New international standards for environmental efficiency have ushered in a global consciousness for clean air and energy savings; and homeowners and builders across the globe are paying attention. Developed in Germany, PassiveHaus, or Passive House is the emerging gold standard for energy efficient building, and has gained popularity for successfully saving money in heating and cooling costs while improving indoor air quality.
On average Passive House dwellings, which are built with airtight insulation that maximizes the use of natural heating systems such as the sun, achieve an energy savings of 90 percent when compared to existing houses.
In the recent past, guidelines such as the Leadership in Energy and Environmental Design standard (LEED)-- an internationally recognized green building certification program--has sought to standardize basic principles of constructing homes and buildings. These standards apply to energy savings, water efficiency, reduction of CO2 emissions and improved indoor air quality. Developed by the U.S. Green Building Council (USGBC), LEED guidelines give building owners and operators a best-practices framework for green design, construction, operations and maintenance. Innovative designs like the Passive House model are at the forefront of this movement, pioneering practices to be adopted around the world.

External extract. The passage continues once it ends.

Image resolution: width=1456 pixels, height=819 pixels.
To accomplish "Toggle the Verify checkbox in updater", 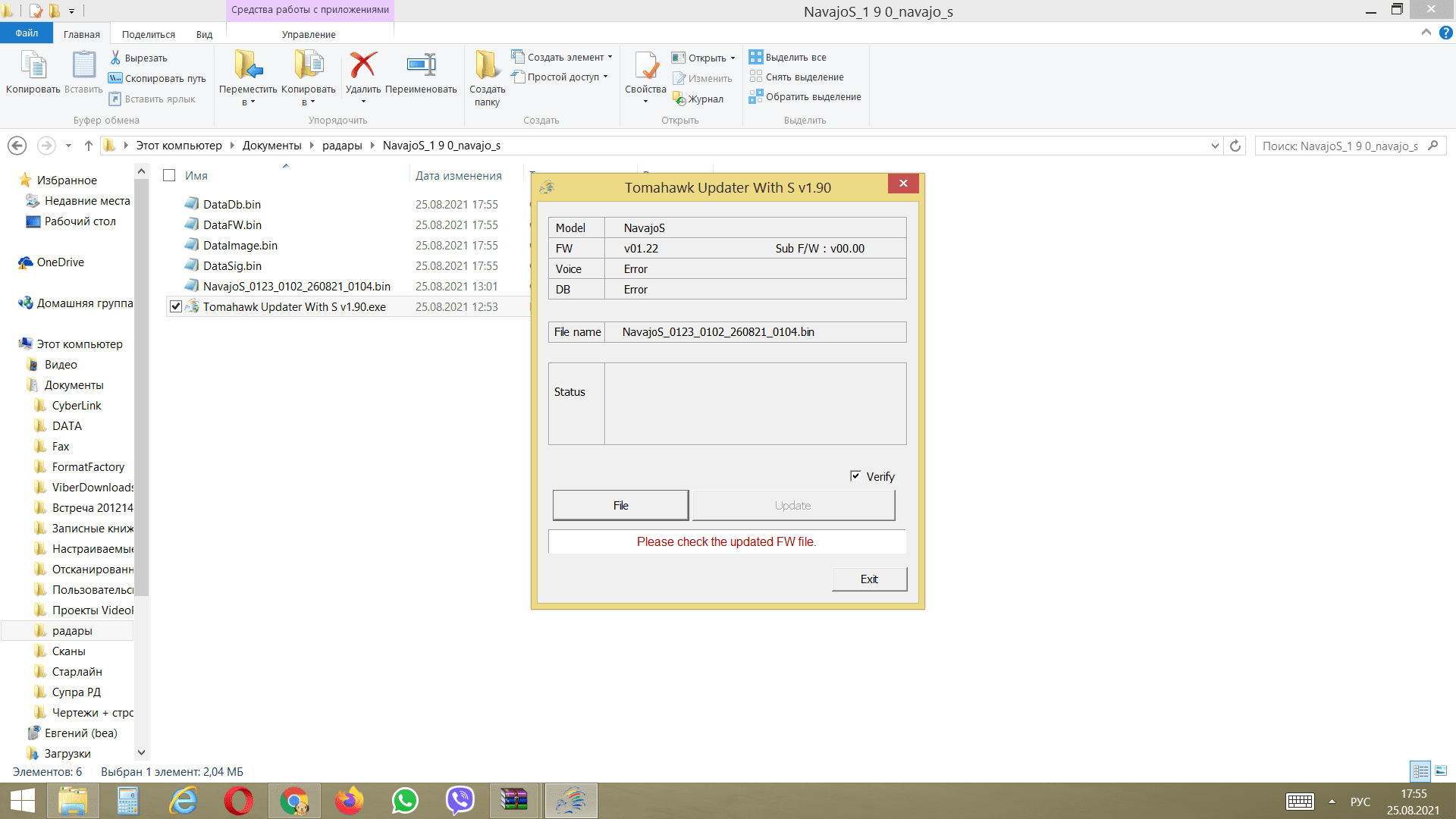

At the most basic level, a unit built to Passive House standards employs good insulation with minimal thermal bridges, contains well designed use of solar and internal resources, maintains an excellent level of airtightness and has a ventilation system that provides efficient heat recovery and good indoor air quality. The home is engineered to be so airtight that little heat can escape through the cracks in doors and windows of most other homes. Thus, there is little need to use expensive temperature-manipulating systems. The Passive House framework, which employs these core principles of efficiency, is fast becoming an international standard for building as the design and ethos take hold across the globe.
In Europe, the European Parliament has proposed that all buildings meet passive-house standards of airtightness and energy efficiency by 2011. In Asia and Canada, builders are replicating the design and principles. Worldwide, there are approximately 17,000 buildings constructed to the Passive House standards.
Passive-house is also gaining popularity in the United States because of the demand for environmental friendliness, long-term energy savings and good indoor air quality. As consumers strive for more natural resources to power their heating and cooling costs and continue to move away from traditional methods that are costly and inefficient, the principles of passive house will gain in popularity.
What’s more, there are advocates in all sectors--from government to professionals in the architectural world who are spreading the message about this type of design. Architects and homeowners from California to Massachusetts, are replicating the passive house design and meeting a warm reception.